Test data: One of the challenges we have been having with leveraging DBT is working locally or having a clean separation of what data to leverage as source data and where to write the data.

By default, the ref function works with whatever is defined in the DBT project as a prefix for the different schemas generated. The source function, on the other hand, allows having an independent project reference. Doing development, we faced with the challenge of needing data for production to test and reconcile our changes.

To do so, we work with schema separation to not have data processed for development purposes mixed in with our datasets used in production. To be able to develop our changes and leverage. The production data in this context typically involves one of two actions. Either manually set the reference in the code, for the particular datasets to be used as a source, or if the input data is relatively static (e.g., day run), re-run the different DBT transformations in our development schemas, duplicating data and taking over the processing time.

The ability to differentiate and handle source and sinks at the pipeline level (e.g., when you define multiple models in a run, that we can determine where to source the tables not contained in the run -models)more clearly would go a long way for developer productivity.

Local development: An extension of the problem faced with test data is developing locally. At the same time, it is possible to run the DBT against a local database or remote database, not distinguishing source and target models at the pipeline, and leverage some form of data federation hinders what you can do for local development with DBT.

RPC

DBT offers the ability to run remote procedure calls. The interface supports the commands supported within the CLI, plus some specific ones such as a result polling command.

This provides external applications with the possibility to execute all or part of the DBT pipelines. In addition, this allows the orchestration of part of the process to be done outside of DBT, for example, in Airflow or another application.

Another feature supported by the RPC API is running arbitrary queries on top of the database. This is something I haven’t made use of extensively but that I could see being useful in some context. However, the overall API for this is a bit clunky and requires multiple steps: compile SQL, run SQL query, then poll for the results. I could see adding value in this area to leverage the computed DBT model as ORM models and to query those in a more structured manner.

Summary

DBTs provide some nice features to speed up the process of modeling, it is particularly helpful for companies in their early stages of maturity who have to deliver fast a lot of data models & products. The tool has quite a lot of room for improvement in certain areas such as improving customization options through python code or in the testing and local development area.

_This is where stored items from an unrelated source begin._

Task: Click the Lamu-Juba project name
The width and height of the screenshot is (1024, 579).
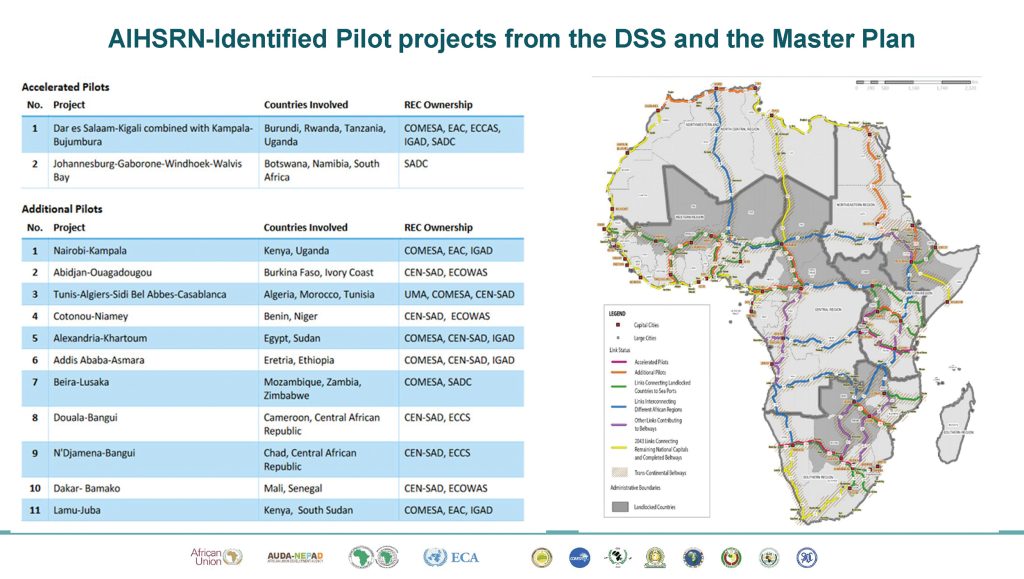Action: pos(77,510)
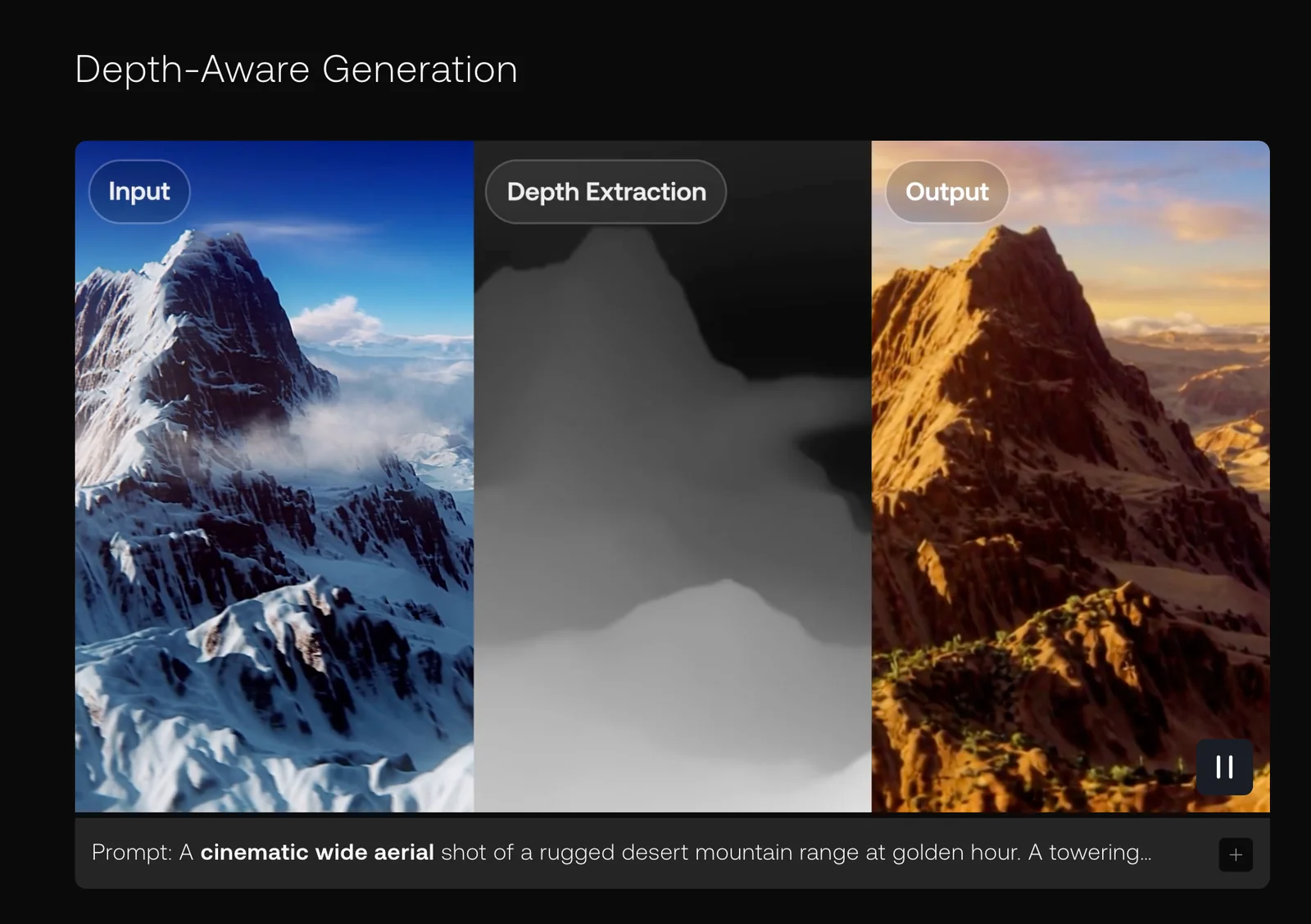
Task: Pause the video playback
Action: (x=1224, y=768)
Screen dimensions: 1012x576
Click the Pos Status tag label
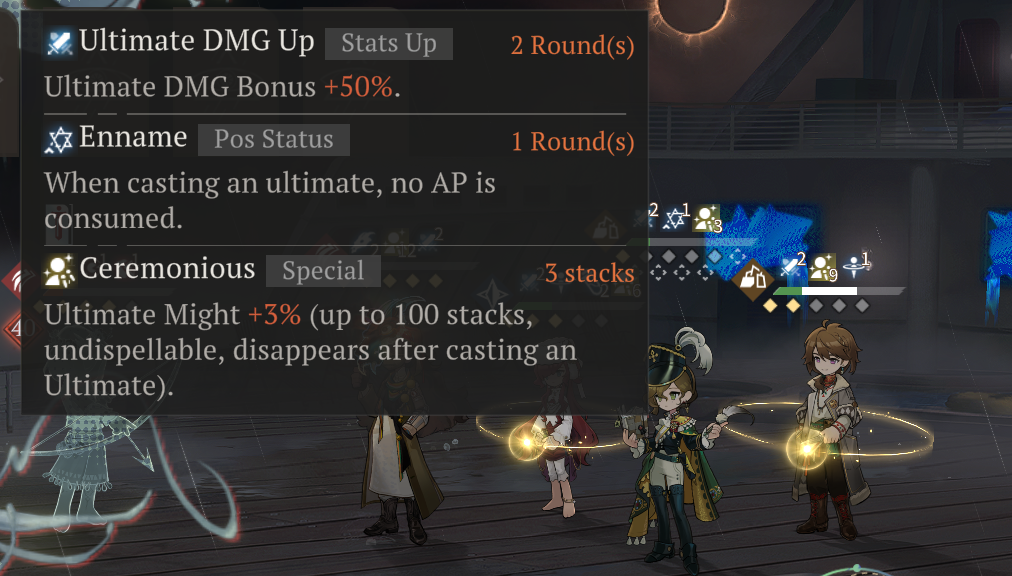pyautogui.click(x=274, y=140)
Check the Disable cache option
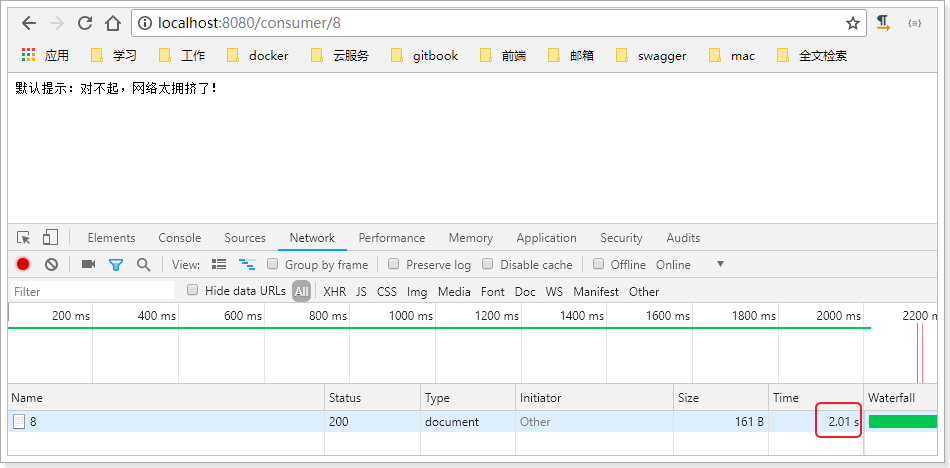 click(x=488, y=265)
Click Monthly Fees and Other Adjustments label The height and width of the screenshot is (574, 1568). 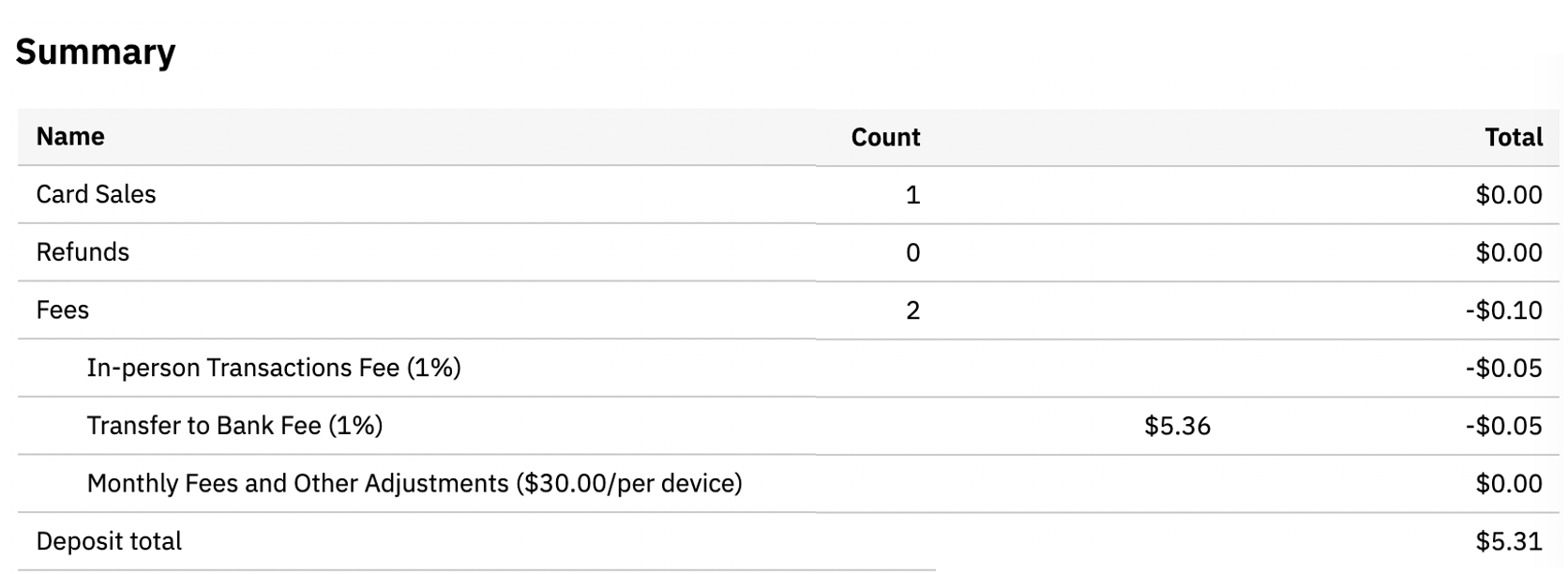click(415, 484)
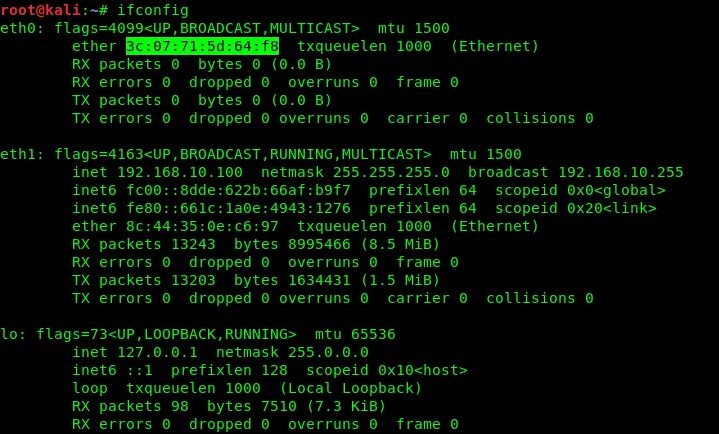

Some of the features offered such as the documentation server and the RPC server also seem to be lacking in features, but these to a certain extent can be considered as first steps towards more feature-complete systems. The documentation generated by DBT for instance could be integrated into other tools, the same ways as a more fully-fledged API could be built to retrieve records from the data store. These features offered by DBT seem first and foremost to offer a quicker time to market in these areas and to allow initially for a less complex system landscape.

Depending on the particular datastore being used, it might also be a bit more challenging to scale than some alternative tooling. The tool is also very much limited to SQL and available to a limited number of “adapters”.

Overall DBT is a good product that is particularly fit for early-stage companies or companies that are primarily trying to provide tools for automating part of their analyst's workflows. The barrier to entry is fairly low, but the learning curve can be quite high.